## Activity
Only the pictures are to be left out; write out the rest of the data exactly.

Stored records
+-------+

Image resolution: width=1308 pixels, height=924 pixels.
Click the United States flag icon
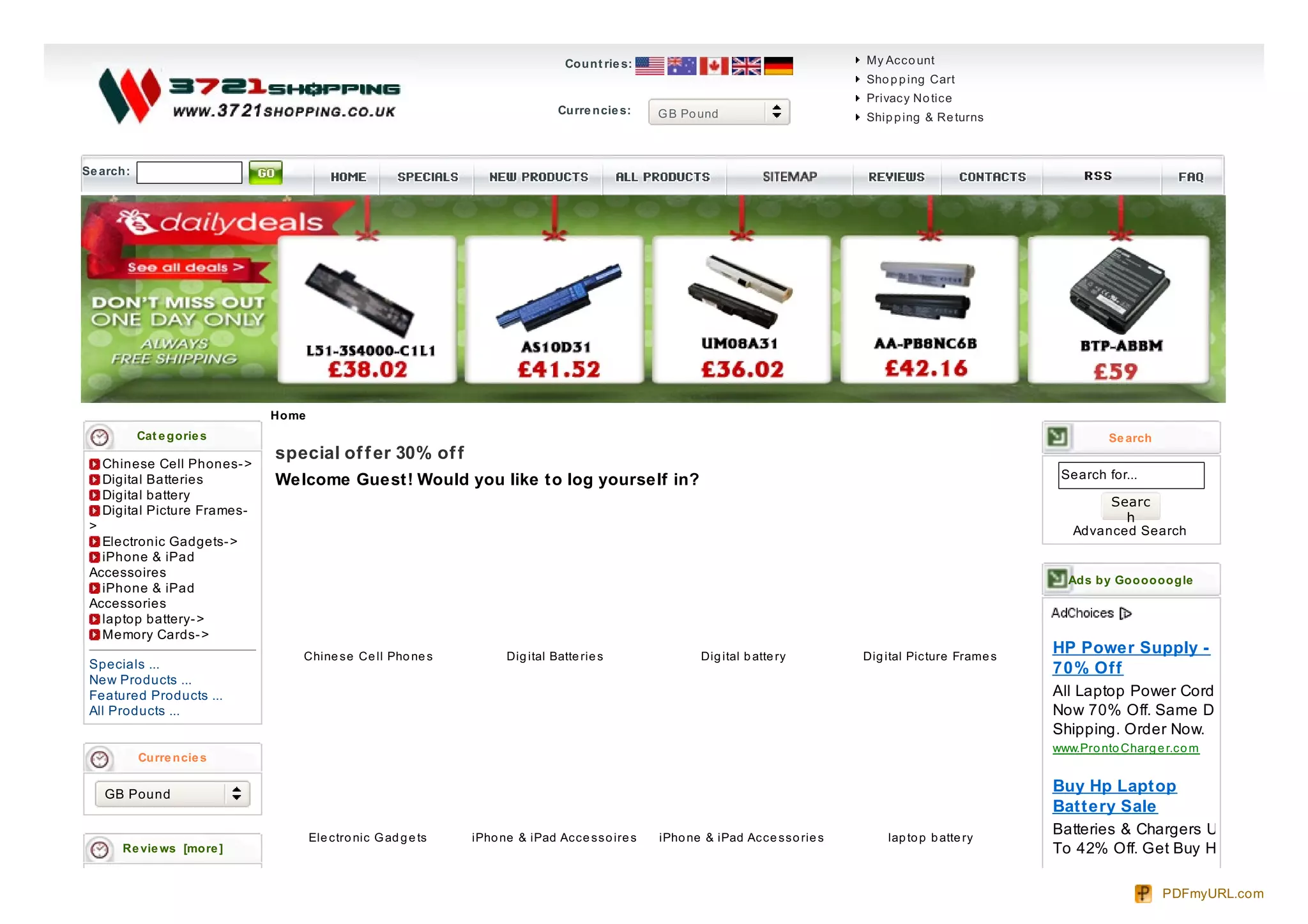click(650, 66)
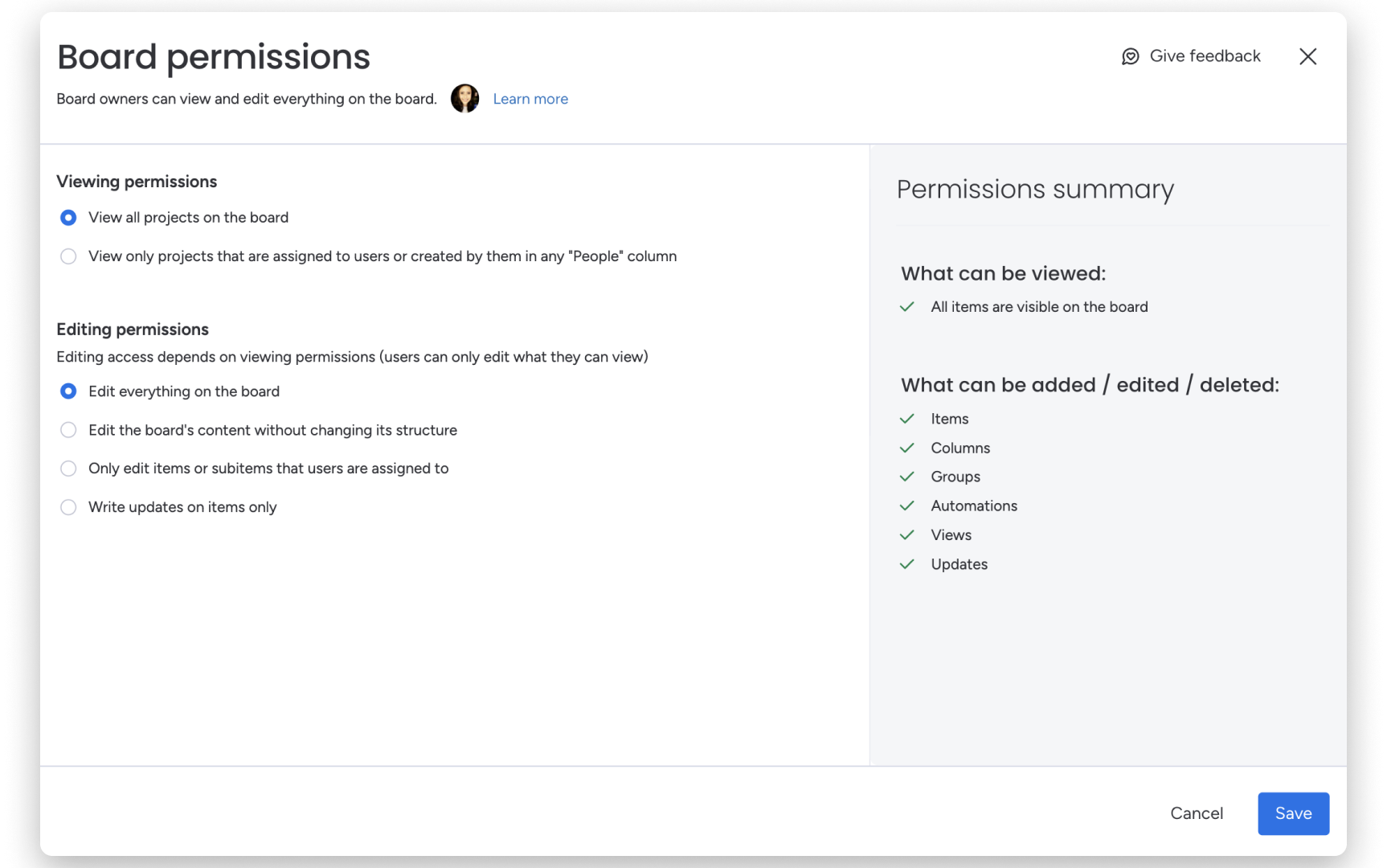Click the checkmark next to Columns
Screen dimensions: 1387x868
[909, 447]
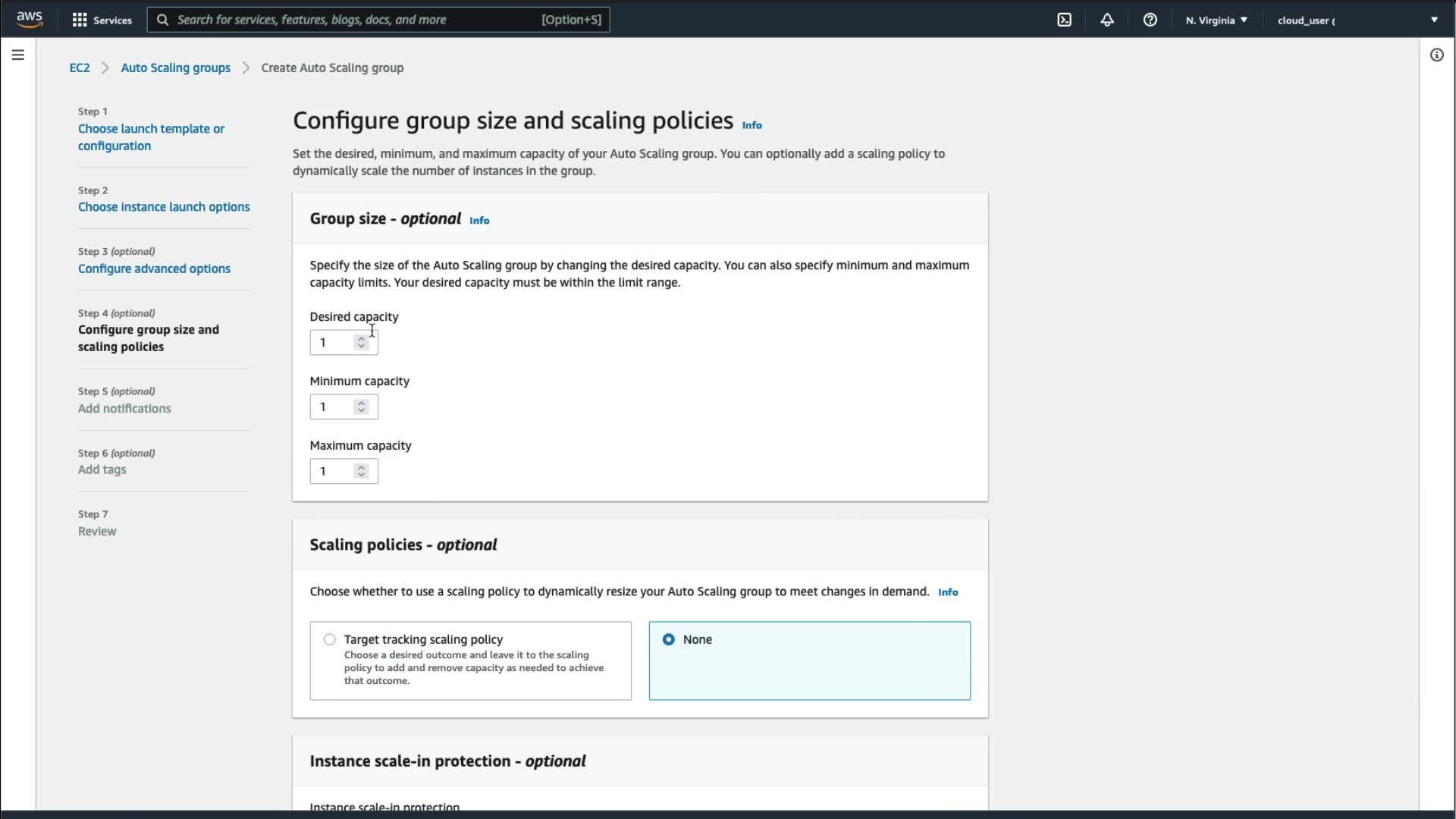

+-------+

## Result of the exercise
Image resolution: width=1308 pixels, height=924 pixels.
Click the United States flag icon
click(650, 66)
Click the checkmark next to Columns
Screen dimensions: 1387x868
[909, 447]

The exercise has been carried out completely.